Ein aufwendiger Ein- und Anbau für modernes Musiktheater bleibt der Kongresshalle also erhalten. Schon von Beginn an kursierte die Annahme, dass sich Nürnberg keine zwei kostspieligen Kulturprojekte leisten können wird. Der Blick in andere Städte zeigt: Die aufwendige Sanierung der historischen Opernhäuser über etwa zehn Jahre hinweg, treibt die Kosten schon mal auf rund 500 Millionen bis zur Milliarden-Marke. Dass die Oper in bekannter Form an den Richard-Wagner-Platz zurückkehrt, das könnte immer unwahrscheinlicher werden. Gibt ein verändertes Wording der Stadt einen weiteren Hinweis darauf?

Seit über einem Jahr fehlt ein Wort

Denn seit März 2023 ist nicht nur klar, dass sich der Umzug in die Kongresshalle noch um Jahre hinziehen wird, die Stadt hat sich seither dazu entschieden, in ihrer öffentlichen Kommunikation das Wort "Interim" zu streichen.
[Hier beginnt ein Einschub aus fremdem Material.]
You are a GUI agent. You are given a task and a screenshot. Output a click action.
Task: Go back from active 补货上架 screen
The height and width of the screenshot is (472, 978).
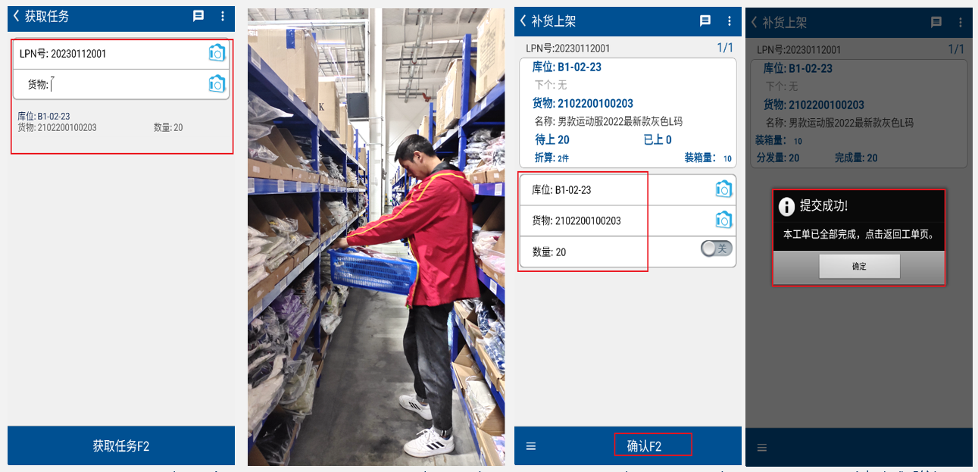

Vom gewohnten "Operninterim" oder der "Ausweichspielstätte" für das Staatstheater berichten nur noch die Lokalmedien. In der Wortwahl von Seiten der Stadt ist nun ausschließlich die "Spielstätte" für das Staatstheater samt Ergänzungsbau im Innenhof zu finden.

Die Verantwortlichen weisen solche Mutmaßungen zurück. Und verweisen auf den Grundsatzbeschluss vom Dezember 2021, "die Sparten ,Musiktheater‘ und ‚Ballett‘ des Staatstheaters Nürnberg am Standort Richard-Wagner-Platz dauerhaft zu erhalten". "Dieser Stadtratsbeschluss gilt nach wie vor", betont Hans-Joachim Wagner, Leiter der Stabsstelle Ehemaliges Reichsparteitagsgelände und Zeppelintribüne. Man habe sich aufgrund der geforderten 25-jährigen Nutzungsdauer für das neue Wording entschieden.

Unter anderem der Nürnberger Grünen-Fraktionschef Achim Mletzko sagte im November gegenüber den "Nürnberger Nachrichten" offen, er gehe davon aus, dass aus dem Interim eine andauernde Spielstätte werde. "Neue Spielstätte fertigstellen – Umzug abwickeln – neue Spielstätte entwickeln und bespielen – alte Spielstätte erst mal ruhen lassen, setzen lassen, nicht gleich hektisch mit irgendwelchen Generalsanierungen beginnen", so seine Einschätzung. Bislang stehen noch keine konkreten Pläne für die Opernhaussanierung fest – Aussagen zu Kosten wären rein spekulativ, heißt es mittlerweile. Erst einmal sind die Entscheidungen zur Kongresshalle an der Reihe.